Quant aux marionnettes « classiques » mues par des fils, des hypogées de toutes les contrées helléniques ont rendus également à la lumière de nombreux échantillons de ces petites figurines articulées dont la plupart sont en terre-cuite avec les bras articulés aux épaules et les cuisses aux hanches. Ces marionnettes étaient bien présentes en nombre dans les demeures athéniennes et contribuaient à l’amusement privé des jeunes enfants ou de récréations à destination des adultes.

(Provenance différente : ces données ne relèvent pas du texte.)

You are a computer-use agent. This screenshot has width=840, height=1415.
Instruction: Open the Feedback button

Au temps de Sophocle, le peuple de Grèce prit une grande part au spectacle de marionnettes. Les joueurs de marionnettes que l’on nommait à l’époque les névrospastes allaient donner chez les gens riches des représentations. Ils possédaient alors soit des théâtres à demeure, soit des théâtres ambulants d’où ils tiraient de confortables recettes.

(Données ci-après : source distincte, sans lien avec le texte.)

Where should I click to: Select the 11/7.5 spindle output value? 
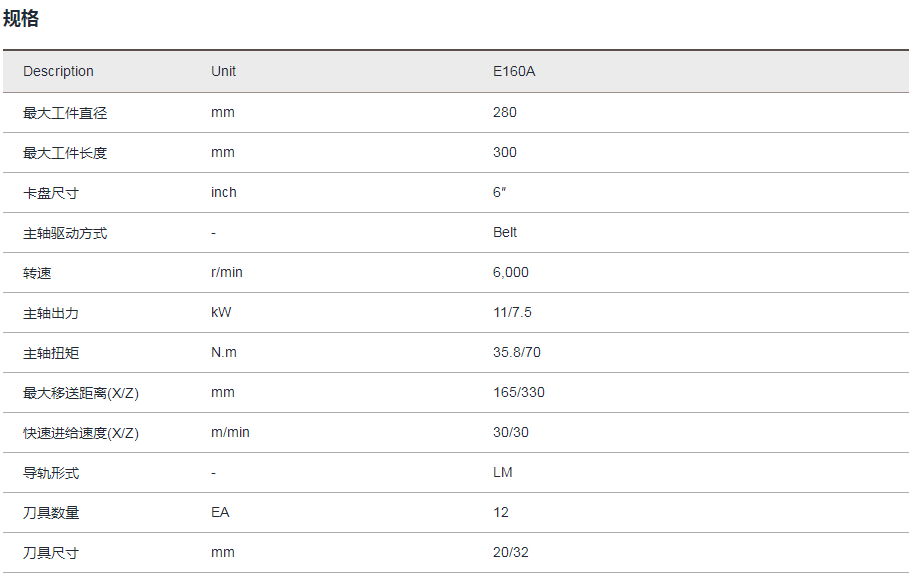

Dans la Rome antique, et plus particulièrement dans le Latium et en Etrurie, où le génie du culte est très influent, l’art hiératique s’appuie également sur la sculpture à ressorts pour marquer l’imaginaire populaire. C’est notamment le cas pour les statues animés de l’Apollon d’Héliopolis ou le groupe célèbre de Jupiter et de Junon enfants assis sur les genoux de la Fortune, à Préneste.

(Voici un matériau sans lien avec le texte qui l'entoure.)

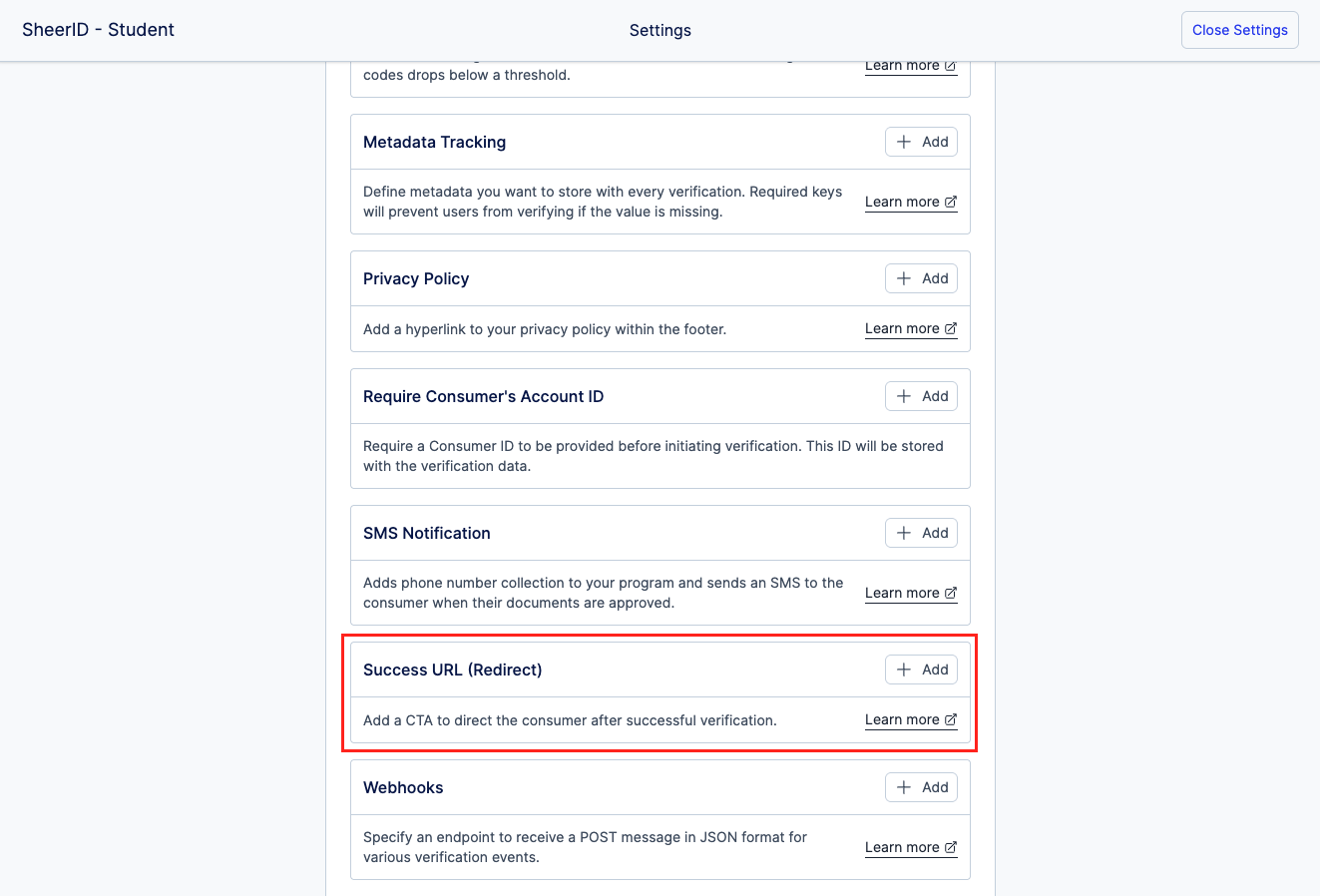
Task: Open Learn more for Webhooks
Action: [x=902, y=847]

Mais en dehors de ces cérémonies liées à la célébration des cultes, d’autres usages sont avérés comme à l’occasion des jeux du cirque où il est fréquent que l’on porte soit en tête, soit à la suite des cortèges, certaines mécaniques monstrueuses tel que le manducus, le mangeur d’enfants à tête humaine pour effrayer et divertir le peuple.
Toutes ces manifestations montrent à quel point les romains apprécièrent la statuaire mobile à des fins de divertissements populaires et domestiques. Et même si à Rome où on ne constatait pas un penchant aussi vif pour cet ingénieux et idéal passe-temps, ce divertissement fut cependant d’un usage très courant sous l’Empire. Dédaigné toutefois par Marc Aurèle (121/180 ap.JC) qui dans ses Pensées la considère comme le dernier des divertissements, elle reste objet d’émerveillement pour d’autres ; à titre d’exemple, Galien (131/201 ap.JC) dans son traité d’anatomie, De usu partium, reconnaît le rare degré de perfection qu’atteignirent les marionnettes dans l’Antiquité ne craignant pas de comparer l’art divin du Créateur à celui des constructeurs de marionnettes.
En Europe, ce sont très certainement les romains qui ont introduit ces marionnettes dans le monde chrétien.